The song’s a bummer.
What’s the origin of that song, if you don’t mind giving it away?
No, I don’t mind. That song came from a sort of ― not actual science fiction, but our conversations about what science fiction’s probably like, since none of us read science fiction.
Right. [Quietly insulted].
So the idea was that you’re the last guy on earth, and you’ve always wanted to be a radio broadcaster, and now you can be, but it’s really kind of pointless because you’re broadcasting to no one. And it’s a kind of extended metaphor about getting what you’ve always wanted, but under circumstances that make it unenjoyable.
So it’s like a Twilight Zone episode [a very specific one actually]?

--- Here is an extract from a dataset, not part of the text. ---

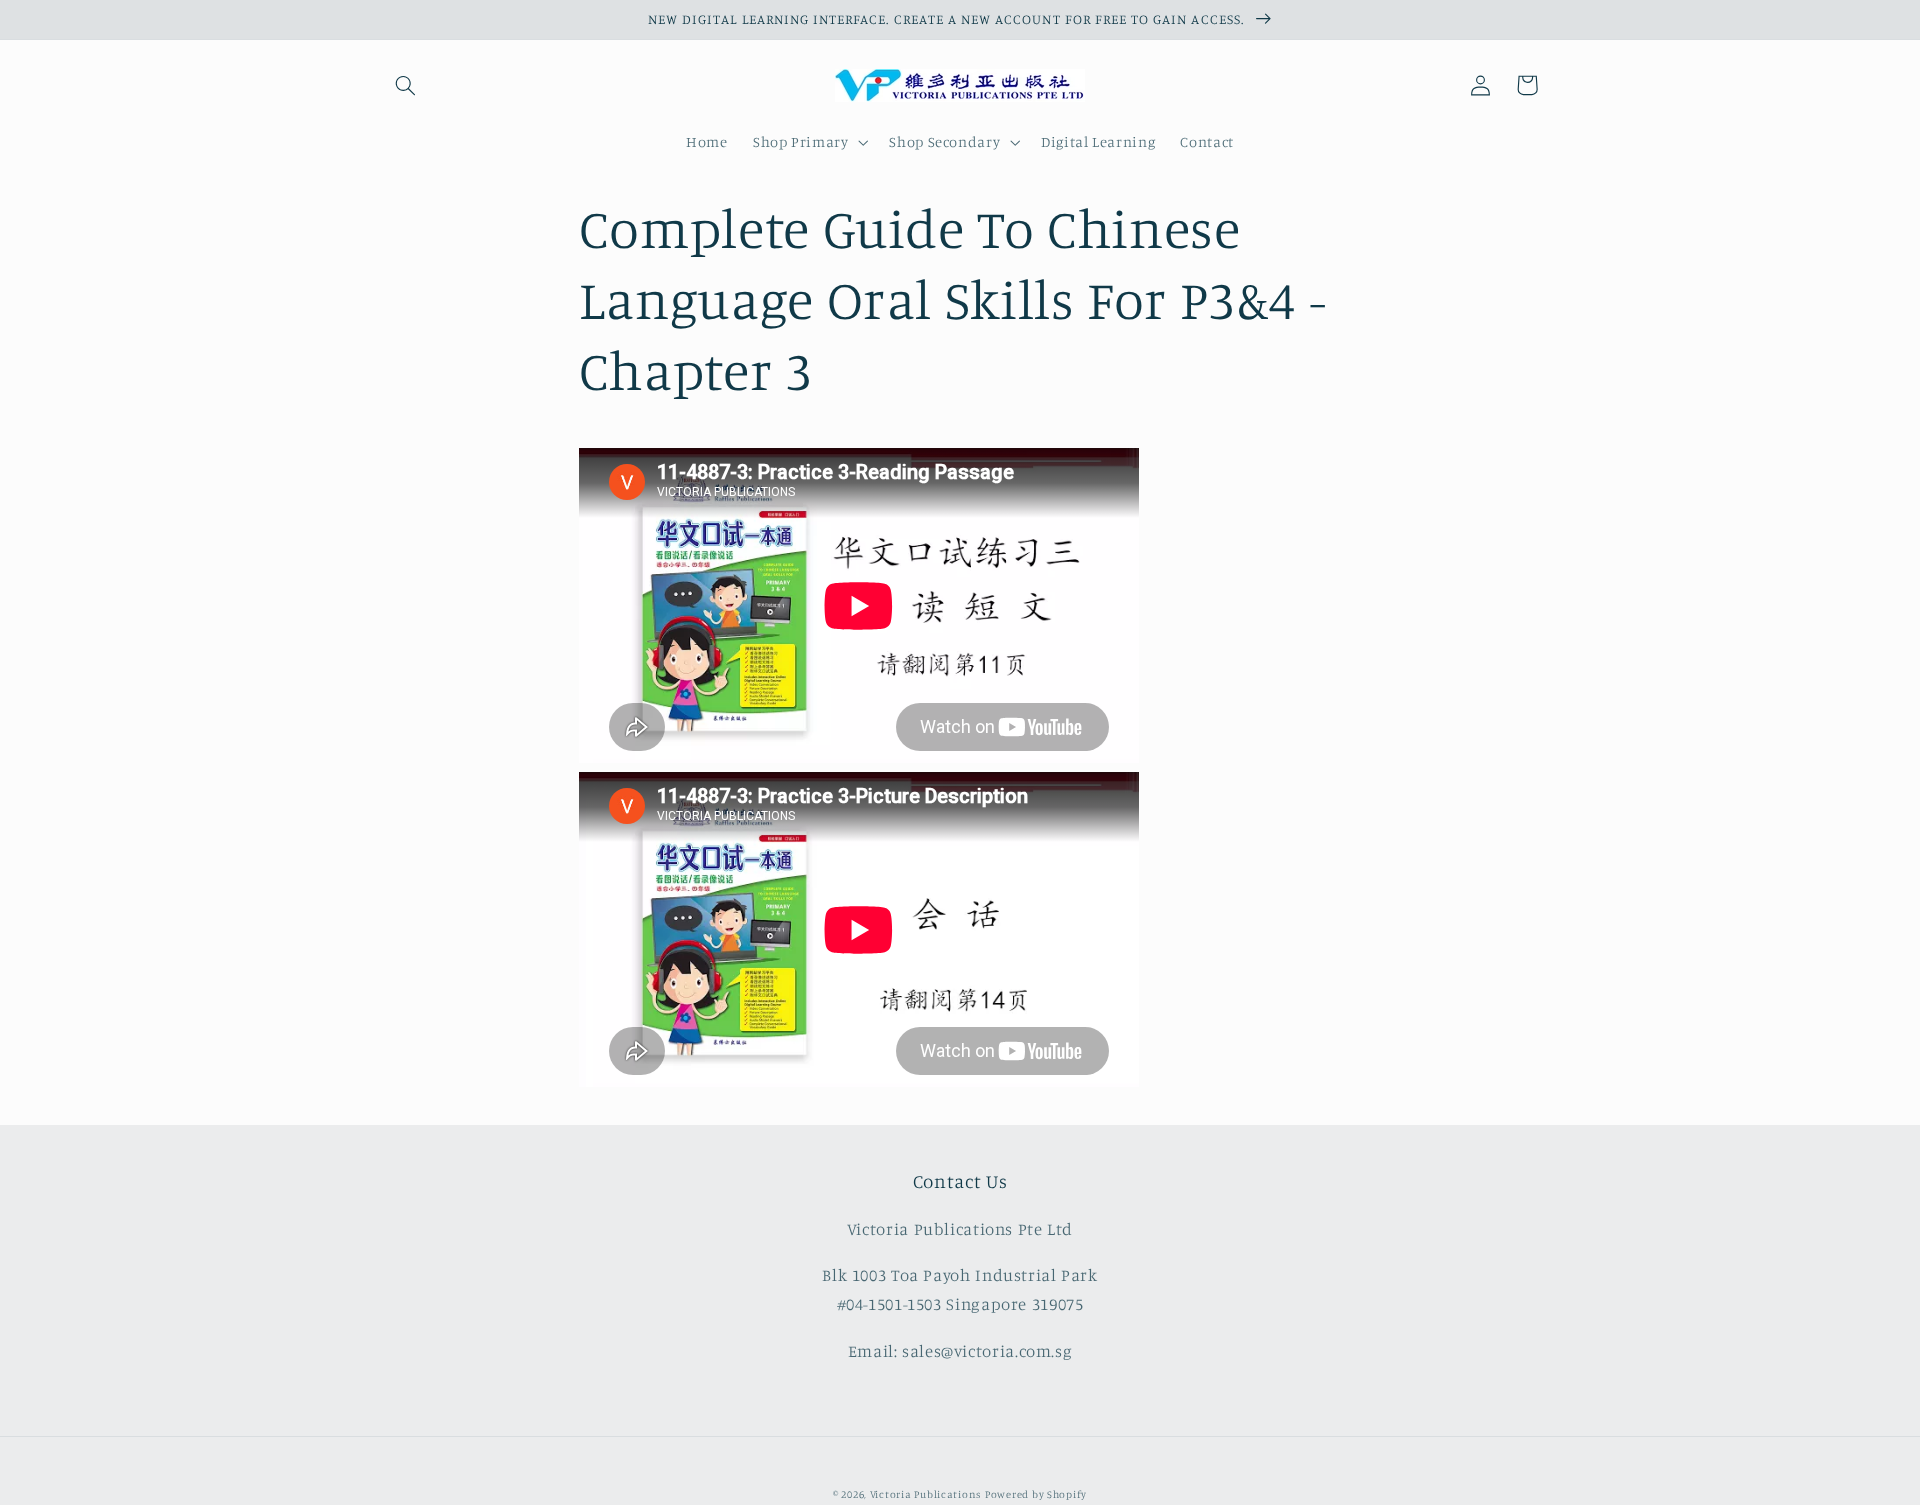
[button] (406, 85)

Sure! But then, at the moment, there’s also a re-jiggering of the power structure of broadcast, such that actual radio is less important than all of these other media outlets that indicate the behavior of radio. And in a very real way, the way that radio was the first boom market like the way radio stocks went through the roof the same way that internet stocks went through the roof. And the way radio sort of became the cutting edge of technology, the best and brightest were all put to work on solving radio problems. Radio is now a completely orphaned medium, nobody gives a shit about it. And it has this sort of parochial limitation on it, by the natural limitation of broadcasting of radio.
I mean, there are people who are legitimately celebrities, like everyone knows their name and follows their every utterance ― in a sphere of about 400 people in a small town. Or there are people who are local celebrities who literally can’t leave their house without being recognized. Like this guy in Chicago, Steve Dahl, for example, in the ’70s ― he was not just a household word, he commanded a sort of army, a legion of fans. His most famous stunt was that he hosted a day for his followers to burn disco records at Comiskey Park. He was responsible for the Disco Demolition.

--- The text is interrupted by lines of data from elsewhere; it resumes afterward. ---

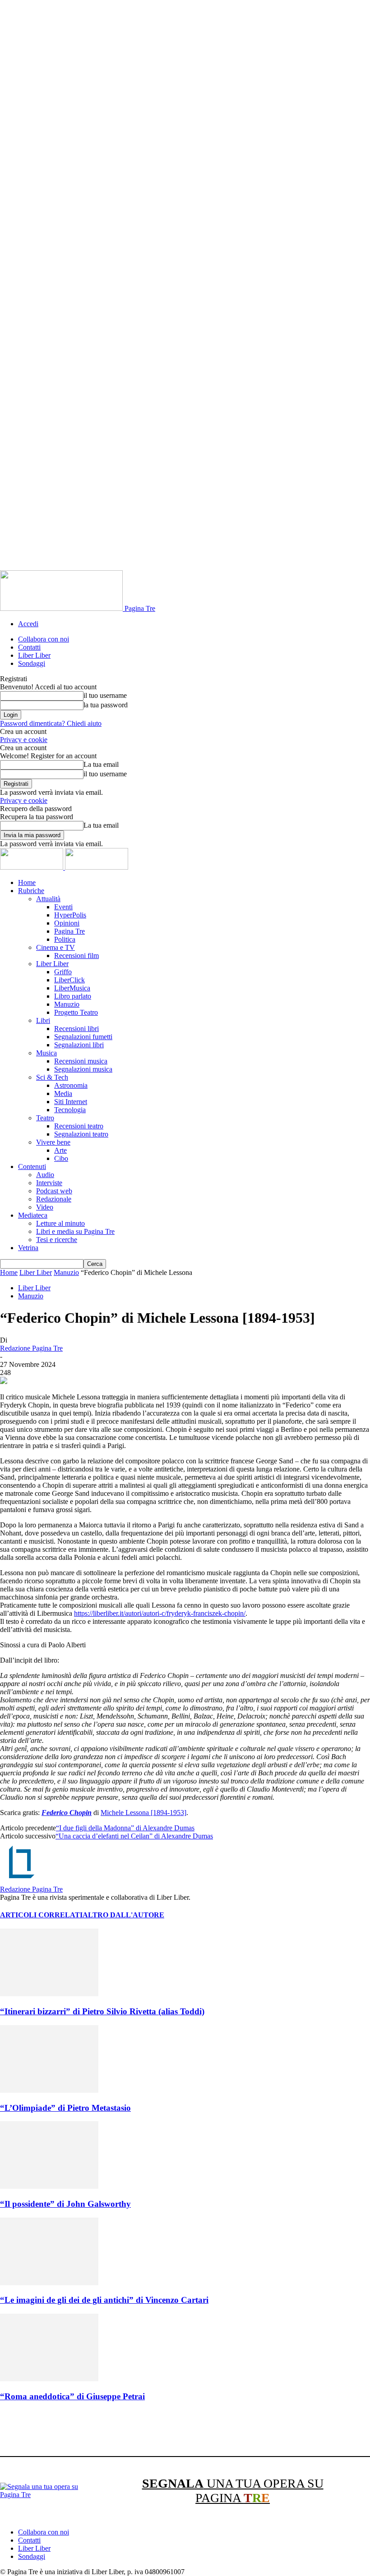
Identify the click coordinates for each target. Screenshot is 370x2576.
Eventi (63, 907)
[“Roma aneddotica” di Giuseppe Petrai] (49, 2379)
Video (44, 1207)
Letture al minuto (60, 1223)
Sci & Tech (52, 1077)
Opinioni (66, 923)
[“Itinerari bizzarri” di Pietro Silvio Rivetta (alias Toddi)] (49, 1994)
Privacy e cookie (23, 739)
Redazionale (53, 1199)
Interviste (49, 1183)
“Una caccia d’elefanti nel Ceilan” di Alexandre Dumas (134, 1836)
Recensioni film (76, 955)
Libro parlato (72, 996)
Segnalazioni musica (83, 1069)
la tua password (105, 705)
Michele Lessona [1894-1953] (143, 1812)
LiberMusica (72, 988)
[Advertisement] (164, 2430)
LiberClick (69, 980)
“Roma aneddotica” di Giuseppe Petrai (72, 2396)
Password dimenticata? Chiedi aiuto (51, 723)
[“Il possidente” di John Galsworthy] (49, 2186)
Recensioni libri (76, 1028)
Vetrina (28, 1247)
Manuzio (66, 1004)
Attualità (48, 899)
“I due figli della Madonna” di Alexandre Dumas (125, 1828)
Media (63, 1093)
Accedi (28, 624)
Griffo (63, 972)
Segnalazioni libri (79, 1045)
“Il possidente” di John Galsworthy (65, 2204)
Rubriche (31, 890)
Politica (64, 939)
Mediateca (32, 1215)
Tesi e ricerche (56, 1239)
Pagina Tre (69, 931)
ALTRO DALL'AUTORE (123, 1915)
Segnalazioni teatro (81, 1134)
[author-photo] (21, 1881)
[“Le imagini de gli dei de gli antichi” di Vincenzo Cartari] (49, 2283)
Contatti (29, 647)
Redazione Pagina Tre (31, 1348)
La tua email (101, 764)
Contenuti (32, 1166)
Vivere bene (53, 1142)
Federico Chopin (67, 1812)
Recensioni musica (80, 1061)
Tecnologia (70, 1110)
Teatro (45, 1118)
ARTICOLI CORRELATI (41, 1915)
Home (27, 882)
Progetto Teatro (76, 1012)
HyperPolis (70, 915)
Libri (43, 1020)
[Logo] (32, 867)
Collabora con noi (43, 639)
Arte (60, 1150)
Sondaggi (31, 663)
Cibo (61, 1158)
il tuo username (105, 695)
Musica (46, 1053)
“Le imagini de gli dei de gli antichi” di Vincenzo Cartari (104, 2300)
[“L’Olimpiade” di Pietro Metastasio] (49, 2090)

And there’s something about the notion of celebrity that is extraordinarily saturated but in a very small market. And then you’ll notice that people that start out as radio personalities that become national celebrities, they become crackpot freaks, people like Howard Stern, Don Imus, Larry King, or what’s his name, Rush Limbaugh ― like, they can handle being a superstar to 10,000 people. And that’s good for them. But when they branch out into being a sort of a cultural icon, they can’t carry that much weight and they crack and they turn into freaks and weirdos.